Progress 10/01/07 to 09/30/08

Outputs
OUTPUTS: Since the last annual report, the AKN has 1) substantially increased the number of observations to more than 52 million records; 2) added the capability to incorporate bird banding data in addition to point-count data; 3) enhanced visualizations; and 4) begun advanced development of tools suitable for user-accessible analysis (BAP/SciencePipes). The AKN has also shifted focus from serving primarily as a data warehouse, and toward an end-user data-analysis model of operation. PARTICIPANTS: Nothing significant to report during this reporting period. TARGET AUDIENCES: Nothing significant to report during this reporting period. PROJECT MODIFICATIONS: Nothing significant to report during this reporting period.

Impacts
The increase in number of records will help us continue to serve as one of the largest biodiversity resources in the GBIF library. Adding banding data makes our data more complete and valuable for analysis by adding depth and expanding the field of data available. Additional tools and visualizations help make the data more accessible and useful, whereas the shift in focus to end-user data analysis will allow the AKN to maintain its relevance in biodiversity research.

Publications

  • No publications reported this period


Progress 01/01/07 to 11/30/07

Outputs
We have continued to make progress moving the AKN forward over the last 11 months, including: 1) expanding the database to over 36 million records; 2) incorporating a potentially infinite number of covariates such as land-cover data, lat/long, and climate/weather information; and 3) increasing the number of datasets available by partnering with an ever-increasing number of organizations.

Impacts
We have further enhanced the value of data analysis and made the results ever more available to users, due in large part to improvements in the amount and quality of data available.

Publications

  • No publications reported this period


Progress 01/01/06 to 12/31/06

Outputs
Over the past year we have made many advances in the Avian Knowledge Network.

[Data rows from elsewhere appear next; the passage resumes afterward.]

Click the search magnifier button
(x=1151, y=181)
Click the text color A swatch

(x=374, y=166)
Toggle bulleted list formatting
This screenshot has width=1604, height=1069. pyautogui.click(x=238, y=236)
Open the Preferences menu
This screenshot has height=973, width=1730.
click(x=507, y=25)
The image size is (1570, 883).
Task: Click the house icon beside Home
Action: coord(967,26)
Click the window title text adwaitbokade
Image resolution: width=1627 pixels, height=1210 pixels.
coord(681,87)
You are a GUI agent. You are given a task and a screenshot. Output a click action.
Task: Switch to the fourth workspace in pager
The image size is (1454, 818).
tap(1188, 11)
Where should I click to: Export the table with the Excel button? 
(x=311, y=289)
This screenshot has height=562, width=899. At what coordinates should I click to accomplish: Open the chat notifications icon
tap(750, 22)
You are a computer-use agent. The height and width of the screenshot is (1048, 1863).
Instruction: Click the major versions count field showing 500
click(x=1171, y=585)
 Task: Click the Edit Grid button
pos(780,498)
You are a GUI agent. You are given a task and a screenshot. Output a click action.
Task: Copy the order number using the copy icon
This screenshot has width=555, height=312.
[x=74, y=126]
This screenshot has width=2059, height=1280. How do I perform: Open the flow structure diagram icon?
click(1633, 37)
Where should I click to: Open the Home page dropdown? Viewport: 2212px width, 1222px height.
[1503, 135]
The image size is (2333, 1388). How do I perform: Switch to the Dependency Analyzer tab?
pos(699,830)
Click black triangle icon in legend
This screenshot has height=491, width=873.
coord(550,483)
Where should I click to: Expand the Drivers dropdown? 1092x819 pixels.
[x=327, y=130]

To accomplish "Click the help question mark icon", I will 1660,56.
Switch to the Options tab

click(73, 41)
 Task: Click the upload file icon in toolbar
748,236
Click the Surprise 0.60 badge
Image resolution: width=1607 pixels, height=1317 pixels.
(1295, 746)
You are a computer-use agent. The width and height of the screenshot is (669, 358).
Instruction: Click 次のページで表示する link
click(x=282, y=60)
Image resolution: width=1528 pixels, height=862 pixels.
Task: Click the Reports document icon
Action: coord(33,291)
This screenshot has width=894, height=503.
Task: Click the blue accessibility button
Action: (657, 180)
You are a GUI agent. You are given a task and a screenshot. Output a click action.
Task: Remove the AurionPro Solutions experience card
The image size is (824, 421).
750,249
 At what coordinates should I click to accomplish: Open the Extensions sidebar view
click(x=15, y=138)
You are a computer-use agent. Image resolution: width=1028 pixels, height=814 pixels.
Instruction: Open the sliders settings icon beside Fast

These include: 1. Increased the number of bird observations to over 22 million records. THis is the largest biodiversity data resource in the GBIF library. 2. Linked over 130,000 locations with almost 1000 environmental variables. This has allowed us to explore the relationship between habitat and other environmental variables with species occurrence. 3. We have developed exploratory analysis applications that are available via the Internet (http://www.avianknowledge.net).

Impacts
As we continue to federate data resources we 1) provide a greater resource for research and analysis, and 2) archive a growing number of primary biodiversity information. We supply this information to a growing number of users globally.

Publications

  • No publications reported this period


Progress 01/01/05 to 12/31/05

Outputs
We have developed a novel strategy for analyzing observational data on birds that allows us to determine the causality of bird distributions and abundances at broad geographic scales. The techniques are based in data mining and machine learning techniques that allow us to include hundred if not thousands of variables that might impact bird populations (weather, habitat, anthropogenic, climate, etc) in our analysis a-priori. One of the big findings is that anthropogenic factors (human population density in particular) have dramatic significance in the distribution and abundance of wintering birds. Our work in digital libraries is developing new techniques that allow us to manage primary scientific periodicals over the Internet. We have developed an open source application that allows any scientific discipline to manage their publications (writing, editing, access, fee structuring etc) via the web. This has successfully been implemented for the Birds of North America (http://birds.cornell.edu/bna).

Impacts
The impact of these 2 projects will be in the area of biodiversity conservation and digital library methodologies. We are introducing a entirely new analysis schema for research in ecology, that being data mining and machine learning. In the area of digital libraries we are developing tools that allow organizations to efficiently manage their primary information resources over the Internet.

Publications

  • No publications reported this period